Stored records:
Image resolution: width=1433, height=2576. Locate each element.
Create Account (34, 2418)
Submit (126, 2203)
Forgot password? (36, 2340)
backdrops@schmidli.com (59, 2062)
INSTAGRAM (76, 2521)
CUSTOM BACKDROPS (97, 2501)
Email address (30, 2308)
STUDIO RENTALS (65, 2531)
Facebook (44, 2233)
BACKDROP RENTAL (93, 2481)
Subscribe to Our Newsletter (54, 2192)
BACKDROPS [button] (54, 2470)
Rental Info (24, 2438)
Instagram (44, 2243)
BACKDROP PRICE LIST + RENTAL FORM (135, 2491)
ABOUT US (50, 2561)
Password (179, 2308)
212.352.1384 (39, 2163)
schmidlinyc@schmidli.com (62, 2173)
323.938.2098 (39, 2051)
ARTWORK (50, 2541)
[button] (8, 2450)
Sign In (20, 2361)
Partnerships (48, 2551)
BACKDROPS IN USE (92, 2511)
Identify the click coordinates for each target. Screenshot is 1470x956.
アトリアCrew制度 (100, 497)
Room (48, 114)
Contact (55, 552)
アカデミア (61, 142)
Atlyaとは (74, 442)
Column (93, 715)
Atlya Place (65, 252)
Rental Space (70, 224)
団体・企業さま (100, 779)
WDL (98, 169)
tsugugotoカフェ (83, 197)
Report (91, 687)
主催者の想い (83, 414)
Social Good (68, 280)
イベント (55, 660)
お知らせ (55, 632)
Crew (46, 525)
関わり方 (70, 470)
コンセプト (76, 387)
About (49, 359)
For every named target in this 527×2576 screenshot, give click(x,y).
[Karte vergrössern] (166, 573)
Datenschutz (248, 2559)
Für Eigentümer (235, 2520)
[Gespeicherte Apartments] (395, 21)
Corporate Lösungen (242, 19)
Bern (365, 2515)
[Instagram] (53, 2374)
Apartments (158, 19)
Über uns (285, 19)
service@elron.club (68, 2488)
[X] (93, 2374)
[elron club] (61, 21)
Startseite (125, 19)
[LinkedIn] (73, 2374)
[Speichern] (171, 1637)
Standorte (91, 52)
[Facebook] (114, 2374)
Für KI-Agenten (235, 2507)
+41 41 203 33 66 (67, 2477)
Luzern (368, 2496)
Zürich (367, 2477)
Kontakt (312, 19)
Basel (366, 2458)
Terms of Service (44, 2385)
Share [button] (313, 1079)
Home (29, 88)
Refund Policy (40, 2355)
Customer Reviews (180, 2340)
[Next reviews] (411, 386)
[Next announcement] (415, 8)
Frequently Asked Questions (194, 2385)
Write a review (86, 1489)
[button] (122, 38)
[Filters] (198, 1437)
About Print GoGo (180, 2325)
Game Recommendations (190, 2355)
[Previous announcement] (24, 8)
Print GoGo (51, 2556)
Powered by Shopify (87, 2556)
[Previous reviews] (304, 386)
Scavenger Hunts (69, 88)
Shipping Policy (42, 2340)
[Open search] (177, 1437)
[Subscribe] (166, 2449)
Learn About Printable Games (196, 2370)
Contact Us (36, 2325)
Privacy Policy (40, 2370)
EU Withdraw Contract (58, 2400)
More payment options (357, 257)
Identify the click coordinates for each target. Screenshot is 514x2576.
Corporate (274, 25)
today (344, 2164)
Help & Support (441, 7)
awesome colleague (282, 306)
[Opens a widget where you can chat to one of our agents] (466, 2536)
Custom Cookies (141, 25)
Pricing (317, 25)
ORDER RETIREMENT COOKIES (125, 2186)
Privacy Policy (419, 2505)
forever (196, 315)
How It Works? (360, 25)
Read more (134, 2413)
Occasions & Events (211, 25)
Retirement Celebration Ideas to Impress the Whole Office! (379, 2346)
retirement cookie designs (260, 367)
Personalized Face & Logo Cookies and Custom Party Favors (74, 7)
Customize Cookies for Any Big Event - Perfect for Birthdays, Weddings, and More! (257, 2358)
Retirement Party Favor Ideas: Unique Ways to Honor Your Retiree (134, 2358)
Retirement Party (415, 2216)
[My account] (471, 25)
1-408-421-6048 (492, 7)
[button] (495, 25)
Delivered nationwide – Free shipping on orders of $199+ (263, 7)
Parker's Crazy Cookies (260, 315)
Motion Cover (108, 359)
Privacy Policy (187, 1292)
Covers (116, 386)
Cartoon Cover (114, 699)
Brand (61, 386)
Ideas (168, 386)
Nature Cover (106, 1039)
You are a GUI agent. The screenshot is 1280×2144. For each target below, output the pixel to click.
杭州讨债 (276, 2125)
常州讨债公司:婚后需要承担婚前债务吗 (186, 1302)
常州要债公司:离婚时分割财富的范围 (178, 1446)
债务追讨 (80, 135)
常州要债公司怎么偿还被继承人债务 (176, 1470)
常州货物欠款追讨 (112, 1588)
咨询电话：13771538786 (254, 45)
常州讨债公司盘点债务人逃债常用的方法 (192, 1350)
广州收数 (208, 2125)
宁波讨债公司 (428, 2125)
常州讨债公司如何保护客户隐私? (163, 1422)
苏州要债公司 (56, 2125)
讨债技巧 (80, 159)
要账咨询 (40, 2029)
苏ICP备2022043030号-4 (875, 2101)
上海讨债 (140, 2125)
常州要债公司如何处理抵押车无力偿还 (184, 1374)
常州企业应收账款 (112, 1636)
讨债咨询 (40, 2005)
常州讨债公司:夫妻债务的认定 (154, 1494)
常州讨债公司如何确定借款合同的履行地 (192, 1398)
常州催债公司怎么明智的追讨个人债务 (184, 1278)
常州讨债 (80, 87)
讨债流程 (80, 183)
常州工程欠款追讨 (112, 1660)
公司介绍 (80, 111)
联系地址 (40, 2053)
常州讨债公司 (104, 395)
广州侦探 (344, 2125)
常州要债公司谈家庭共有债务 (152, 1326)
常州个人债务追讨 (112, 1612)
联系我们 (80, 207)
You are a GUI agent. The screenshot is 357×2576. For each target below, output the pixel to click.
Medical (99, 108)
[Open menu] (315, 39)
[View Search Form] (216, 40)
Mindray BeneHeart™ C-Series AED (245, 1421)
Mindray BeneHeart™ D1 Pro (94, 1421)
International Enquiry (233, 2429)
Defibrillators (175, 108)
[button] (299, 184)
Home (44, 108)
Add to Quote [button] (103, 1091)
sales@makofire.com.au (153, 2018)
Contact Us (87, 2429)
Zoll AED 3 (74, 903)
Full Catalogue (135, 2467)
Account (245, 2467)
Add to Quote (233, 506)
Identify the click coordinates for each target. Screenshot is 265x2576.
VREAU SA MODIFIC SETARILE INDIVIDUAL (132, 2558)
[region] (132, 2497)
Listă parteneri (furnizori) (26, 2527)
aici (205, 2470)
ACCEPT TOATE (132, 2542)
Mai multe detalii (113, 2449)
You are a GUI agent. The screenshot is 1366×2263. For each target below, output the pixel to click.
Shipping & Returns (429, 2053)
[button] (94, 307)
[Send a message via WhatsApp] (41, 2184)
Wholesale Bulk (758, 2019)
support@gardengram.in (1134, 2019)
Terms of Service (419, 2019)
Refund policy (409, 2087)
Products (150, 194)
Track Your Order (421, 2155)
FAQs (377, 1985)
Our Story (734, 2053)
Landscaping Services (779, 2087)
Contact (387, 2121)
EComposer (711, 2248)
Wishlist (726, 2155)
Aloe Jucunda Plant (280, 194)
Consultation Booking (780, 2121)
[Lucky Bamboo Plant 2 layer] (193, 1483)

What needs to be done
The answer must be a verbatim transcription of all the entries.

Problem solution
Image resolution: width=1433, height=2576. Locate each element.
Create Account (34, 2418)
Submit (126, 2203)
Forgot password? (36, 2340)
backdrops@schmidli.com (59, 2062)
INSTAGRAM (76, 2521)
CUSTOM BACKDROPS (97, 2501)
Email address (30, 2308)
STUDIO RENTALS (65, 2531)
Facebook (44, 2233)
BACKDROP RENTAL (93, 2481)
Subscribe to Our Newsletter (54, 2192)
BACKDROPS [button] (54, 2470)
Rental Info (24, 2438)
Instagram (44, 2243)
BACKDROP PRICE LIST + RENTAL FORM (135, 2491)
ABOUT US (50, 2561)
Password (179, 2308)
212.352.1384 (39, 2163)
schmidlinyc@schmidli.com (62, 2173)
323.938.2098 (39, 2051)
ARTWORK (50, 2541)
[button] (8, 2450)
Sign In (20, 2361)
Partnerships (48, 2551)
BACKDROPS IN USE (92, 2511)
Identify the click coordinates for each target. Screenshot is 1470x956.
アトリアCrew制度 (100, 497)
Room (48, 114)
Contact (55, 552)
アカデミア (61, 142)
Atlyaとは (74, 442)
Column (93, 715)
Atlya Place (65, 252)
Rental Space (70, 224)
団体・企業さま (100, 779)
WDL (98, 169)
tsugugotoカフェ (83, 197)
Report (91, 687)
主催者の想い (83, 414)
Social Good (68, 280)
イベント (55, 660)
お知らせ (55, 632)
Crew (46, 525)
関わり方 (70, 470)
コンセプト (76, 387)
About (49, 359)
For every named target in this 527×2576 screenshot, give click(x,y).
[Karte vergrössern] (166, 573)
Datenschutz (248, 2559)
Für Eigentümer (235, 2520)
[Gespeicherte Apartments] (395, 21)
Corporate Lösungen (242, 19)
Bern (365, 2515)
[Instagram] (53, 2374)
Apartments (158, 19)
Über uns (285, 19)
service@elron.club (68, 2488)
[X] (93, 2374)
[elron club] (61, 21)
Startseite (125, 19)
[LinkedIn] (73, 2374)
[Speichern] (171, 1637)
Standorte (91, 52)
[Facebook] (114, 2374)
Für KI-Agenten (235, 2507)
+41 41 203 33 66 (67, 2477)
Luzern (368, 2496)
Zürich (367, 2477)
Kontakt (312, 19)
Basel (366, 2458)
Terms of Service (44, 2385)
Share [button] (313, 1079)
Home (29, 88)
Refund Policy (40, 2355)
Customer Reviews (180, 2340)
[Next reviews] (411, 386)
[Next announcement] (415, 8)
Frequently Asked Questions (194, 2385)
Write a review (86, 1489)
[button] (122, 38)
[Filters] (198, 1437)
About Print GoGo (180, 2325)
Game Recommendations (190, 2355)
[Previous announcement] (24, 8)
Print GoGo (51, 2556)
Powered by Shopify (87, 2556)
[Previous reviews] (304, 386)
Scavenger Hunts (69, 88)
Shipping Policy (42, 2340)
[Open search] (177, 1437)
[Subscribe] (166, 2449)
Learn About Printable Games (196, 2370)
Contact Us (36, 2325)
Privacy Policy (40, 2370)
EU Withdraw Contract (58, 2400)
More payment options (357, 257)
Identify the click coordinates for each target. Screenshot is 514x2576.
Corporate (274, 25)
today (344, 2164)
Help & Support (441, 7)
awesome colleague (282, 306)
[Opens a widget where you can chat to one of our agents] (466, 2536)
Custom Cookies (141, 25)
Pricing (317, 25)
ORDER RETIREMENT COOKIES (125, 2186)
Privacy Policy (419, 2505)
forever (196, 315)
How It Works? (360, 25)
Read more (134, 2413)
Occasions & Events (211, 25)
Retirement Celebration Ideas to Impress the Whole Office! (379, 2346)
retirement cookie designs (260, 367)
Personalized Face & Logo Cookies and Custom Party Favors (74, 7)
Customize Cookies for Any Big Event - Perfect for Birthdays, Weddings, and More! (257, 2358)
Retirement Party Favor Ideas: Unique Ways to Honor Your Retiree (134, 2358)
Retirement Party (415, 2216)
[My account] (471, 25)
1-408-421-6048 (492, 7)
[button] (495, 25)
Delivered nationwide – Free shipping on orders of $199+ (263, 7)
Parker's Crazy Cookies (260, 315)
Motion Cover (108, 359)
Privacy Policy (187, 1292)
Covers (116, 386)
Cartoon Cover (114, 699)
Brand (61, 386)
Ideas (168, 386)
Nature Cover (106, 1039)
You are a GUI agent. The screenshot is 1280×2144. For each target below, output the pixel to click.
杭州讨债 (276, 2125)
常州讨债公司:婚后需要承担婚前债务吗 (186, 1302)
常州要债公司:离婚时分割财富的范围 (178, 1446)
债务追讨 (80, 135)
常州要债公司怎么偿还被继承人债务 (176, 1470)
常州货物欠款追讨 (112, 1588)
咨询电话：13771538786 (254, 45)
常州讨债公司盘点债务人逃债常用的方法 (192, 1350)
广州收数 (208, 2125)
宁波讨债公司 (428, 2125)
常州讨债公司如何保护客户隐私? (163, 1422)
苏州要债公司 (56, 2125)
讨债技巧 (80, 159)
要账咨询 (40, 2029)
苏ICP备2022043030号-4 (875, 2101)
上海讨债 (140, 2125)
常州要债公司如何处理抵押车无力偿还 (184, 1374)
常州企业应收账款 (112, 1636)
讨债咨询 (40, 2005)
常州讨债公司:夫妻债务的认定 (154, 1494)
常州讨债公司如何确定借款合同的履行地 (192, 1398)
常州催债公司怎么明智的追讨个人债务 (184, 1278)
常州讨债 (80, 87)
讨债流程 (80, 183)
常州工程欠款追讨 (112, 1660)
公司介绍 (80, 111)
联系地址 (40, 2053)
常州讨债公司 (104, 395)
广州侦探 (344, 2125)
常州要债公司谈家庭共有债务 (152, 1326)
常州个人债务追讨 (112, 1612)
联系我们 (80, 207)
You are a GUI agent. The screenshot is 357×2576. For each target below, output the pixel to click.
Medical (99, 108)
[Open menu] (315, 39)
[View Search Form] (216, 40)
Mindray BeneHeart™ C-Series AED (245, 1421)
Mindray BeneHeart™ D1 Pro (94, 1421)
International Enquiry (233, 2429)
Defibrillators (175, 108)
[button] (299, 184)
Home (44, 108)
Add to Quote [button] (103, 1091)
sales@makofire.com.au (153, 2018)
Contact Us (87, 2429)
Zoll AED 3 (74, 903)
Full Catalogue (135, 2467)
Account (245, 2467)
Add to Quote (233, 506)
Identify the click coordinates for each target. Screenshot is 265x2576.
VREAU SA MODIFIC SETARILE INDIVIDUAL (132, 2558)
[region] (132, 2497)
Listă parteneri (furnizori) (26, 2527)
aici (205, 2470)
ACCEPT TOATE (132, 2542)
Mai multe detalii (113, 2449)
You are a GUI agent. The screenshot is 1366×2263. For each target below, output the pixel to click.
Shipping & Returns (429, 2053)
[button] (94, 307)
[Send a message via WhatsApp] (41, 2184)
Wholesale Bulk (758, 2019)
support@gardengram.in (1134, 2019)
Terms of Service (419, 2019)
Refund policy (409, 2087)
Products (150, 194)
Track Your Order (421, 2155)
FAQs (377, 1985)
Our Story (734, 2053)
Landscaping Services (779, 2087)
Contact (387, 2121)
EComposer (711, 2248)
Wishlist (726, 2155)
Aloe Jucunda Plant (280, 194)
Consultation Booking (780, 2121)
[Lucky Bamboo Plant 2 layer] (193, 1483)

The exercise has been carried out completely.